Given problem a
List every circuit named in the passage on the heating device, giving each with its reference numeral.

Passage shown
start

Device 1 further comprises a hot water conditioning circuit 19 with a circulating pump 20, with the hot water conditioning circuit 19 originating from the upper zone 13 of the heat storage reservoir 11 and opening into the bottom zone 10 of the heat storage reservoir 11. The hot water conditioning circuit 19 is thermally connected with a fresh water module 21 whose fresh water inlets and outlets are designated with reference numerals 22 and 23.
The pumps 3, 9 and 16 can be arranged with variable speed. The first and second brine circuit 2, 7 are filled with a brine, e.g. with glycol. The heating circuit 14 and the hot water conditioning circuit 19 on the other hand are filled with heating water.
In order to realize as many types of operation as possible, the first brine circuit 2 can be flow-connected with the second brine circuit 7 via a first valve 24 arranged as a mixing valve. The heating circuit 14 can be connected with the hot water conditioning circuit 19 via a second valve 25, e.g. a switching valve, and a connecting line 25a. Reference numerals 26 indicate further temperature sensors.
Since the first and second brine circuit 2, 7 can be combined via the first valve 24, the formation of condensation water in the solar collector 8 at low ambient temperatures can be prevented for example in such a way that the second brine circuit 7 is heated by the first brine circuit 2 with the heat pump unit 40 and the outside register 5. The large variability in the possibilities for switching and operating states is obtained especially in such a way that the heat sources of solar and ambient air can be utilized both in a serial manner as well as independent from each other. Moreover, there is the third possibility to use the heat storage reservoir 11 as a heat source.
In contrast to conventional heat pump systems, there is also the possibility to defrost the outside register 5 of the heat pump unit 4 by means of solar power, as will be explained in detail below (see operating state 7).
Various operating states of device 1 will be described below by way of example. Deactivated systems are indicated with the broken lines.

end

Given problem b
Reproduce the records from the line with "Where should I click to: Open" through the end of the records, substituting "title bar" for "toolbar" and leaving all else unchanged.

Provided information
start

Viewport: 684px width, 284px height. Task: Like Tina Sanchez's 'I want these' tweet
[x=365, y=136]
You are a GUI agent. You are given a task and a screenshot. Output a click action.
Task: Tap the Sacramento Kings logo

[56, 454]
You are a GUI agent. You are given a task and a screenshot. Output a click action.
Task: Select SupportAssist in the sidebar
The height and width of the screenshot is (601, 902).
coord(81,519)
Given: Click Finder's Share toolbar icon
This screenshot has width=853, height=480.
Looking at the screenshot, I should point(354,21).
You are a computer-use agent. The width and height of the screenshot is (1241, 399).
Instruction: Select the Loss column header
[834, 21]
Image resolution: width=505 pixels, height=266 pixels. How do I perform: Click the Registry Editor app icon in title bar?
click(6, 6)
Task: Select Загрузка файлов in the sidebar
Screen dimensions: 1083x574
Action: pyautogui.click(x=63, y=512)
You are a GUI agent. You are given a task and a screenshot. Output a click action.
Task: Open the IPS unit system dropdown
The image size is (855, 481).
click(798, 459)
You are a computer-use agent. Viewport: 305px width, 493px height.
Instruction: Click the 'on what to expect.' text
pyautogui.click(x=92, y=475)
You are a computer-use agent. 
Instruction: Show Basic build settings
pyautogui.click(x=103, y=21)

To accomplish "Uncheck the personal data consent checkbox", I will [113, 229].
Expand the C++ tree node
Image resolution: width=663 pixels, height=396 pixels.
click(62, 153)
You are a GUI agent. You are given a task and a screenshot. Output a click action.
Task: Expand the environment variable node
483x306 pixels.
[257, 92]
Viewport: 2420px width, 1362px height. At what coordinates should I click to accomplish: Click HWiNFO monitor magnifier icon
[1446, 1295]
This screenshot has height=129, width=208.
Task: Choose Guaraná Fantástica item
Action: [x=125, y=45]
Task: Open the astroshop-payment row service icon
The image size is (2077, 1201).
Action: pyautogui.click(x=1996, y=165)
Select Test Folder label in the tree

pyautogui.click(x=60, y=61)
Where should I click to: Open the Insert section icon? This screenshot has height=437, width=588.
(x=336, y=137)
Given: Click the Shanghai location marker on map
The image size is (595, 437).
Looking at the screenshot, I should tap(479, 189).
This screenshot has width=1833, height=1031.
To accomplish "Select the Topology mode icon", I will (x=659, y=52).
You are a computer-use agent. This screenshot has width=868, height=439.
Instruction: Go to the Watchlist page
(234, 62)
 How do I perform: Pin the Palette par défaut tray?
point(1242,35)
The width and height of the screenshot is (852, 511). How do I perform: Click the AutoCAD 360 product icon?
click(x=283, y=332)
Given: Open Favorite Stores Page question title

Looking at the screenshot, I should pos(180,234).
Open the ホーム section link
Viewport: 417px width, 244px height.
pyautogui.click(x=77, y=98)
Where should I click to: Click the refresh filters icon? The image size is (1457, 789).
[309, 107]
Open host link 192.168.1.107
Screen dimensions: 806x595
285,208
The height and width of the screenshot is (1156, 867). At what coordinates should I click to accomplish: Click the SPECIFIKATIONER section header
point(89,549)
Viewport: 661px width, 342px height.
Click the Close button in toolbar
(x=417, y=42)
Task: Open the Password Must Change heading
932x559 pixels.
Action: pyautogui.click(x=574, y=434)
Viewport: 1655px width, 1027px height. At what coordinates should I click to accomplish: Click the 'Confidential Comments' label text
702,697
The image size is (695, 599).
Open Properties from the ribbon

end

Right answer a
- first brine circuit 2
- second brine circuit 7
- heating circuit 14
- hot water conditioning circuit 19

Right answer b
Where should I click to: Open the Insert section icon? This screenshot has height=437, width=588.
(x=336, y=137)
Given: Click the Shanghai location marker on map
The image size is (595, 437).
Looking at the screenshot, I should tap(479, 189).
This screenshot has width=1833, height=1031.
To accomplish "Select the Topology mode icon", I will (x=659, y=52).
You are a computer-use agent. This screenshot has width=868, height=439.
Instruction: Go to the Watchlist page
(234, 62)
 How do I perform: Pin the Palette par défaut tray?
point(1242,35)
The width and height of the screenshot is (852, 511). How do I perform: Click the AutoCAD 360 product icon?
click(x=283, y=332)
Given: Open Favorite Stores Page question title

Looking at the screenshot, I should pos(180,234).
Open the ホーム section link
Viewport: 417px width, 244px height.
pyautogui.click(x=77, y=98)
Where should I click to: Click the refresh filters icon? The image size is (1457, 789).
[309, 107]
Open host link 192.168.1.107
Screen dimensions: 806x595
285,208
The height and width of the screenshot is (1156, 867). At what coordinates should I click to accomplish: Click the SPECIFIKATIONER section header
point(89,549)
Viewport: 661px width, 342px height.
Click the Close button in title bar
(x=417, y=42)
Task: Open the Password Must Change heading
932x559 pixels.
Action: pyautogui.click(x=574, y=434)
Viewport: 1655px width, 1027px height. At what coordinates should I click to accomplish: Click the 'Confidential Comments' label text
702,697
The image size is (695, 599).
Open Properties from the ribbon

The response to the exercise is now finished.